Story by Tracy Kennedy
HANNA — When Norman Storch went to the Hanna Health Centre feeling short of breath and bloated, he hoped for a quick prescription so he could get back to the busy calving season at his nearby farm.
Unfortunately, the physician took one look at him and told the 69-year-old that he was in heart failure.
“And I said ‘doctor, I don’t have time for all this. I’m too busy calving and seeding is coming up,’” recalls Storch. “But he informed me that if I left to go home, I wouldn’t come back. I assured him once calving season was over and I had some seed in the ground, I’d return and take care of it.
“But then the physician said ‘you’re not hearing me: if you leave now, you won’t come back,’ and then I understood just how serious this was.”
It turned out that Storch needed more than a prescription for gas and bloating — and was transferred to Red Deer Regional Hospital Centre (RDRHC) to receive a pacemaker.
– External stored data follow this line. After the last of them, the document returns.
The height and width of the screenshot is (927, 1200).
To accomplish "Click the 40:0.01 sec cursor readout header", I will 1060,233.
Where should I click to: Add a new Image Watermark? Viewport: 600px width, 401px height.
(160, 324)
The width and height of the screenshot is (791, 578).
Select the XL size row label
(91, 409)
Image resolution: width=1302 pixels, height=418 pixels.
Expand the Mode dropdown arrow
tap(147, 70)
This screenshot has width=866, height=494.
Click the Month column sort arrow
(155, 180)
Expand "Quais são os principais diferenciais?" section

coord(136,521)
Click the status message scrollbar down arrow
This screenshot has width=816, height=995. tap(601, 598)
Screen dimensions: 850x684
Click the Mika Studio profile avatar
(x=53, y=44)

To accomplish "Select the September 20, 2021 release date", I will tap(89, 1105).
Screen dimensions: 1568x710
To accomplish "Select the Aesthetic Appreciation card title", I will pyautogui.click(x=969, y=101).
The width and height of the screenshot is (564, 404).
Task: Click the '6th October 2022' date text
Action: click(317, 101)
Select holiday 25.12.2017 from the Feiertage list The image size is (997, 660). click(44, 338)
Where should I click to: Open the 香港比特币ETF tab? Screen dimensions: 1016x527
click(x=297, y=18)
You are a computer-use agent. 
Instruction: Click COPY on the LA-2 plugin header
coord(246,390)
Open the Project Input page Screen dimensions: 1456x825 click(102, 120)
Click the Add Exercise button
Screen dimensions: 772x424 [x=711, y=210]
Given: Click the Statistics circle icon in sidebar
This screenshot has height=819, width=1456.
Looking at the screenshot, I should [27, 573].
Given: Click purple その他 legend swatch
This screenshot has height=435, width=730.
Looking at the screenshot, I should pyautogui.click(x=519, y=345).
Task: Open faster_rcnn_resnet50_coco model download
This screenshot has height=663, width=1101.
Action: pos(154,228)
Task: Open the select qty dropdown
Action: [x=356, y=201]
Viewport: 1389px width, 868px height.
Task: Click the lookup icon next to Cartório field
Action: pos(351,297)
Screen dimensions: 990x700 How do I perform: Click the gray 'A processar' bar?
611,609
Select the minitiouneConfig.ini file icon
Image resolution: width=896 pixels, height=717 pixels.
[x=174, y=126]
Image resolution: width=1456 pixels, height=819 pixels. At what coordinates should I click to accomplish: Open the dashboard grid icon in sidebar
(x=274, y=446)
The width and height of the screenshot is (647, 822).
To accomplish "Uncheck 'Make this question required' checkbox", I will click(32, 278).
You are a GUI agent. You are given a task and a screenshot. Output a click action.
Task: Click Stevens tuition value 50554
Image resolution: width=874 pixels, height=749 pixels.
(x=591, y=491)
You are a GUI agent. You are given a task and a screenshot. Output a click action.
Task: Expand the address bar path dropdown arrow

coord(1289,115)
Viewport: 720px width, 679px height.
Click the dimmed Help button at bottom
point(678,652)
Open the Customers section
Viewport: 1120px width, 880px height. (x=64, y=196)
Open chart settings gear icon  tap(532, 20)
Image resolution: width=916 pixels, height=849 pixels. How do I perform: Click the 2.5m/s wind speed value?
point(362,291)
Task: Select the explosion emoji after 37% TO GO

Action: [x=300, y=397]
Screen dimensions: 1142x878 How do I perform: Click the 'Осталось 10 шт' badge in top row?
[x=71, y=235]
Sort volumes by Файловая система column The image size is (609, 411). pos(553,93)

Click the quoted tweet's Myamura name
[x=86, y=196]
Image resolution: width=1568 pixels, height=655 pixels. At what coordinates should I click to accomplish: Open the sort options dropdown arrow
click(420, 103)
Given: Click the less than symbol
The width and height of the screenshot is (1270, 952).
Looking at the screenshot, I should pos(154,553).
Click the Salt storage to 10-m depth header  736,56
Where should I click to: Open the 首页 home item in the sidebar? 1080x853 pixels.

Though heart failure is no laughing matter, Storch joked with the healthcare team that his wife would not be impressed being left to deal with their cattle all alone. Calving requires around-the-clock monitoring — something that’s easier when you have a partner for backup.
Despite requiring a serious health procedure — especially during a busy farm season — he views his experience positively and has nothing but appreciation for the staff who cared for him.
“I can’t say enough about my experience in the cardio unit,” adds Storch. “I made some very quick friends with the nurses, who were just so professional and amazing. The physicians, Dr. (Jitendra) Singh and the surgical team, didn’t miss a detail. Even the food was good. I was just so impressed.”
When Storch left a note for the healthcare team thanking them for the wonderful care and great people, it was circulated as a morale booster.
“It really makes our day to hear when our patients are pleased with their care, and that it’s made a difference to their quality of life,” says Kelly Longard, director, Cardiac Sciences, Critical Care and Respiratory at RDRHC. “The healthcare team and the cardiac device team worked quickly and diligently to get Mr. Storch back to his farm fit and fine for calving season, and at home where he belongs.”
Storch went to emergency on Sunday and was home by Wednesday. Everything worked out, as well. They didn’t lose a calf and, because the weather was warm and dry, they didn’t face any of the issues that can arise due to mud holes or storms.
He’s been pleased with the follow-up he received from his physicians, who monitored his progress, as well as with the care of Registered Nurse Louis Porterfield, whom Storch refers to endearingly as “the mechanic” for his exceptional guidance regarding the ins and outs of his new cardiac device.
“Every farmer needs a good mechanic,” Storch says with a smile.
Storch has now finished his seeding and, as his energy levels continue to rise, he reflects on his experience at hospital.
“I couldn’t believe how busy they were and it all ran like clockwork. If there was anything good to come out of this it was to become more aware of how valuable coordinated the medical care system is.
“I’m very grateful to be home again and, frankly, to be alive.”